## Instructions to follow:
The entire set of lines below should be copied exactly.

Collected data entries
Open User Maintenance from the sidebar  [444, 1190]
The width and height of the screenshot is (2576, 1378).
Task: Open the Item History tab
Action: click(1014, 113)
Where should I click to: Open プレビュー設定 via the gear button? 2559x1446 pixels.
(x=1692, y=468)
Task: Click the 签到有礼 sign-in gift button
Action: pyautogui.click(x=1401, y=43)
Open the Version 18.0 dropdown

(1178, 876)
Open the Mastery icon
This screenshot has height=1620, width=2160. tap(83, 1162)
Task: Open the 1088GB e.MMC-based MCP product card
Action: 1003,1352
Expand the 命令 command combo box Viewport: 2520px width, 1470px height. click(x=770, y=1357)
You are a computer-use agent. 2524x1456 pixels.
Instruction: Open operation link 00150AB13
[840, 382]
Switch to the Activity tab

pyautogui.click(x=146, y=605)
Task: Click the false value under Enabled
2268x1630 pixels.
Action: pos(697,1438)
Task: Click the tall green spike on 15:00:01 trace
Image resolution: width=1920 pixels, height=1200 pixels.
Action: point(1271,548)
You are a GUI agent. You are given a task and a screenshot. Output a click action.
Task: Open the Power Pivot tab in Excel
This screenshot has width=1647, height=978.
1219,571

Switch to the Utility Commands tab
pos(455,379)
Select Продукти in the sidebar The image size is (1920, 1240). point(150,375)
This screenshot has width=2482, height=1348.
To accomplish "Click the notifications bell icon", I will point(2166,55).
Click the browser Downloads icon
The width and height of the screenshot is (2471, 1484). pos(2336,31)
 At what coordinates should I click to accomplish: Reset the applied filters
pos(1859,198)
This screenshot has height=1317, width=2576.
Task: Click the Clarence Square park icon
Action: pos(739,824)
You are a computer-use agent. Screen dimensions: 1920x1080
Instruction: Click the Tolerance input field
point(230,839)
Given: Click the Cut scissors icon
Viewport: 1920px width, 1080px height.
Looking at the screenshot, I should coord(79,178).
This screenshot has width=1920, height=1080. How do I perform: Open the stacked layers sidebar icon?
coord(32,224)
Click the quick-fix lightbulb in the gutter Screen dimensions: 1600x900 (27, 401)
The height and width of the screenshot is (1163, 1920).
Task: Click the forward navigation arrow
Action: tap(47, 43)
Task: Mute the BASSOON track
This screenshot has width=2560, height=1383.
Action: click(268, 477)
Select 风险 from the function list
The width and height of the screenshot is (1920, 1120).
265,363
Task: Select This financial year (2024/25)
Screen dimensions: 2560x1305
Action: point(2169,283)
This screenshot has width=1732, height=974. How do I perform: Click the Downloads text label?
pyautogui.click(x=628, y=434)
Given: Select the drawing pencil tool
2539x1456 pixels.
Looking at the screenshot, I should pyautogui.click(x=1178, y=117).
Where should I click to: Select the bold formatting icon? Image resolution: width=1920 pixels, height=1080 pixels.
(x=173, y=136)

## Output below:
Open User Maintenance from the sidebar  [444, 1190]
The width and height of the screenshot is (2576, 1378).
Task: Open the Item History tab
Action: click(1014, 113)
Where should I click to: Open プレビュー設定 via the gear button? 2559x1446 pixels.
(x=1692, y=468)
Task: Click the 签到有礼 sign-in gift button
Action: pyautogui.click(x=1401, y=43)
Open the Version 18.0 dropdown

(1178, 876)
Open the Mastery icon
This screenshot has height=1620, width=2160. tap(83, 1162)
Task: Open the 1088GB e.MMC-based MCP product card
Action: 1003,1352
Expand the 命令 command combo box Viewport: 2520px width, 1470px height. click(x=770, y=1357)
You are a computer-use agent. 2524x1456 pixels.
Instruction: Open operation link 00150AB13
[840, 382]
Switch to the Activity tab

pyautogui.click(x=146, y=605)
Task: Click the false value under Enabled
2268x1630 pixels.
Action: pos(697,1438)
Task: Click the tall green spike on 15:00:01 trace
Image resolution: width=1920 pixels, height=1200 pixels.
Action: point(1271,548)
You are a GUI agent. You are given a task and a screenshot. Output a click action.
Task: Open the Power Pivot tab in Excel
This screenshot has width=1647, height=978.
1219,571

Switch to the Utility Commands tab
pos(455,379)
Select Продукти in the sidebar The image size is (1920, 1240). point(150,375)
This screenshot has width=2482, height=1348.
To accomplish "Click the notifications bell icon", I will point(2166,55).
Click the browser Downloads icon
The width and height of the screenshot is (2471, 1484). pos(2336,31)
 At what coordinates should I click to accomplish: Reset the applied filters
pos(1859,198)
This screenshot has height=1317, width=2576.
Task: Click the Clarence Square park icon
Action: pos(739,824)
You are a computer-use agent. Screen dimensions: 1920x1080
Instruction: Click the Tolerance input field
point(230,839)
Given: Click the Cut scissors icon
Viewport: 1920px width, 1080px height.
Looking at the screenshot, I should coord(79,178).
This screenshot has width=1920, height=1080. How do I perform: Open the stacked layers sidebar icon?
coord(32,224)
Click the quick-fix lightbulb in the gutter Screen dimensions: 1600x900 (27, 401)
The height and width of the screenshot is (1163, 1920).
Task: Click the forward navigation arrow
Action: tap(47, 43)
Task: Mute the BASSOON track
This screenshot has width=2560, height=1383.
Action: click(268, 477)
Select 风险 from the function list
The width and height of the screenshot is (1920, 1120).
265,363
Task: Select This financial year (2024/25)
Screen dimensions: 2560x1305
Action: point(2169,283)
This screenshot has width=1732, height=974. How do I perform: Click the Downloads text label?
pyautogui.click(x=628, y=434)
Given: Select the drawing pencil tool
2539x1456 pixels.
Looking at the screenshot, I should pyautogui.click(x=1178, y=117).
Where should I click to: Select the bold formatting icon? Image resolution: width=1920 pixels, height=1080 pixels.
(x=173, y=136)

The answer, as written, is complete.